Generally, students attending an IHE half-time or more are not eligible for SNAP unless they meet certain requirements, such as working 20 hours per week or caring for a child. The Consolidated Appropriations Act, 2021 temporarily added two new provisions allowing eligibility for students who have an expected family contribution (EFC) of zero (0) or who are eligible to participate in State or Federally funded work study. These temporary provisions are in effect until 30 days after the end of the Federal COVID-19 public health emergency.

Health Insurance Enrollment

The Affordable Care Act (ACA) expanded access to high quality, affordable health insurance through the ACA health insurance marketplaces, such as, and Medicaid.  The American Rescue Plan (ARP) temporarily expanded the financial assistance available for individuals buying their own health insurance through the ACA health insurance marketplaces, saving individuals, on average, $50 per month. Four out of five enrollees will be able find a plan for $10 or less per month after the ARP’s expanded financial assistance is applied. Individuals who enroll in health coverage through Medicaid will have access to free or low-cost quality, health care.

Unemployment Insurance

If students have become unemployed through no fault of their own (as determined under State law), and meet other eligibility requirements of State law, they may be eligible for unemployment insurance benefits.

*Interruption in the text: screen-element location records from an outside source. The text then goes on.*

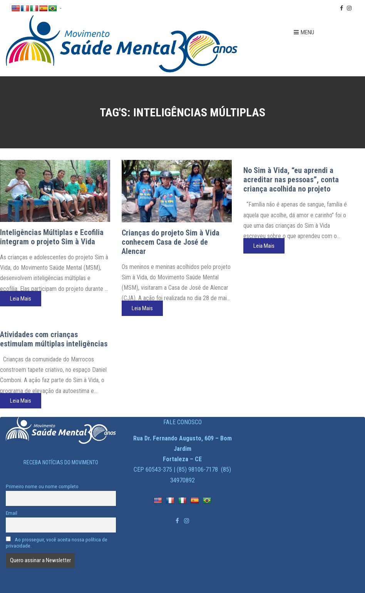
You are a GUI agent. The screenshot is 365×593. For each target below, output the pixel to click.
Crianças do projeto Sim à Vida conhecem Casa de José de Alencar (170, 242)
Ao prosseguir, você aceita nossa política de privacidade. (56, 542)
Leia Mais (20, 298)
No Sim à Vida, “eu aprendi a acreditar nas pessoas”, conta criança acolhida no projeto (291, 179)
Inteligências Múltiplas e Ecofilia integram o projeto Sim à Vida (52, 237)
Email (11, 513)
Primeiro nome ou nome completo (42, 486)
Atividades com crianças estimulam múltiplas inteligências (53, 339)
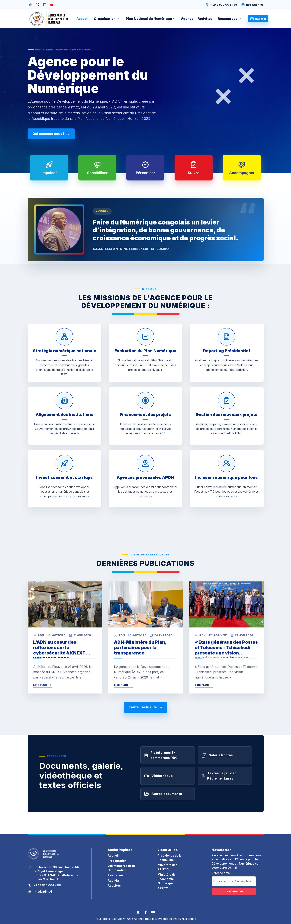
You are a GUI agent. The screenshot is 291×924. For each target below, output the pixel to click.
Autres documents (163, 798)
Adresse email (221, 873)
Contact (258, 19)
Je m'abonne (234, 891)
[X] (37, 4)
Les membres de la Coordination (121, 868)
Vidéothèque (158, 780)
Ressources (229, 19)
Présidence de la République (170, 858)
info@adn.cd (252, 4)
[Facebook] (30, 4)
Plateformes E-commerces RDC (161, 760)
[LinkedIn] (45, 4)
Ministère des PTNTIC (167, 867)
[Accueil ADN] (49, 19)
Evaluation (115, 875)
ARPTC (163, 888)
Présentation (117, 860)
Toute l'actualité (146, 707)
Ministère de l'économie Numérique (167, 879)
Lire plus (42, 684)
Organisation (106, 19)
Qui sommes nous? (51, 134)
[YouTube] (52, 4)
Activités (205, 19)
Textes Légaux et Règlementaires (218, 780)
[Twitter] (138, 912)
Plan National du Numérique (151, 19)
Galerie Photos (217, 760)
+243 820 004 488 (221, 4)
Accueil (82, 19)
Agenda (187, 19)
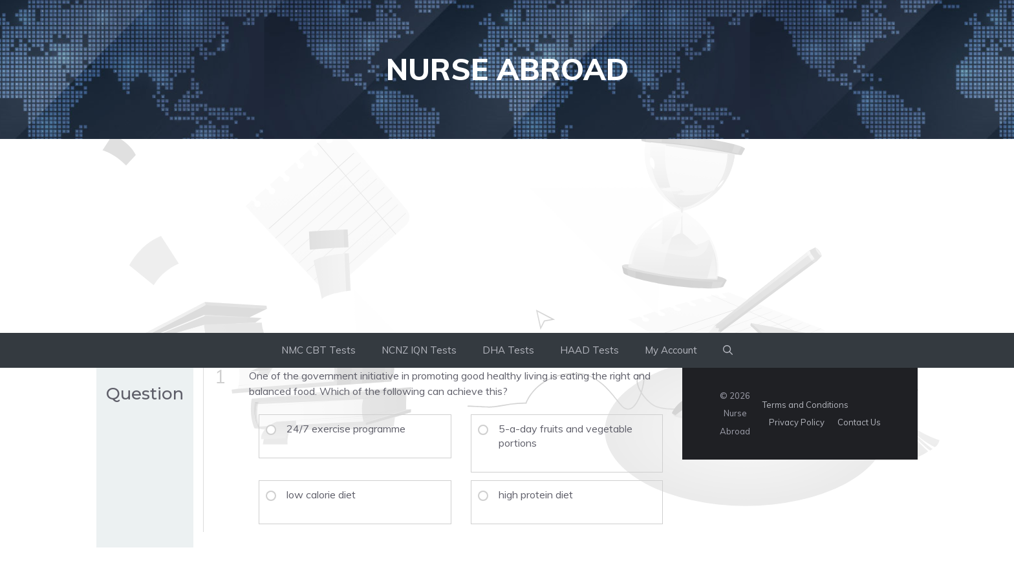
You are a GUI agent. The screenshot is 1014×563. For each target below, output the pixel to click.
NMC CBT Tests (318, 350)
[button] (728, 350)
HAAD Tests (589, 350)
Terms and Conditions (805, 404)
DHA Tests (508, 350)
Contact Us (859, 422)
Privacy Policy (797, 422)
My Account (671, 350)
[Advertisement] (507, 235)
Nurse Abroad (507, 69)
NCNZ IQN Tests (419, 350)
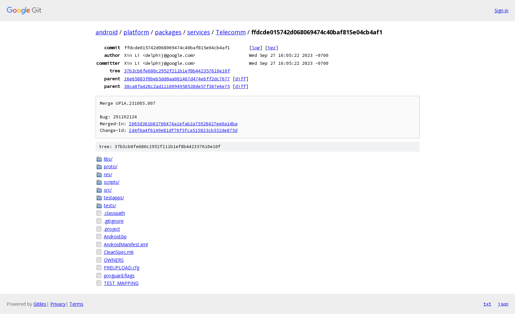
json (503, 304)
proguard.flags (119, 275)
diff (240, 79)
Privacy (57, 304)
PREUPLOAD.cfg (121, 267)
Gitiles (39, 304)
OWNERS (114, 260)
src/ (108, 190)
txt (487, 304)
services (198, 32)
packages (168, 32)
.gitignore (114, 221)
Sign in (501, 10)
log (256, 48)
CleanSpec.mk (119, 252)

  • Unemployment insurance payments (benefits) are intended to provide temporary financial assistance to unemployed workers who meet the requirements of State law.
  • Each State administers a separate unemployment insurance program within guidelines established by Federal law.
  • Eligibility for unemployment insurance, benefit amounts, and the length of time benefits are available are determined by the State law under which unemployment insurance claims are established.

Students can contact their State Unemployment Insurance agency as soon as possible after becoming unemployed.

Housing Assistance

The American Rescue Plan expanded numerous COVID-19 housing supports for homeowners, renters and landlords who may be struggling to pay their rent or mortgage. Students may qualify for the Homeowners Assistance Fund (HAF) and local Emergency Rental Assistance programs. Links to available resources and applications are available through the Consumer Financial Protection Bureau.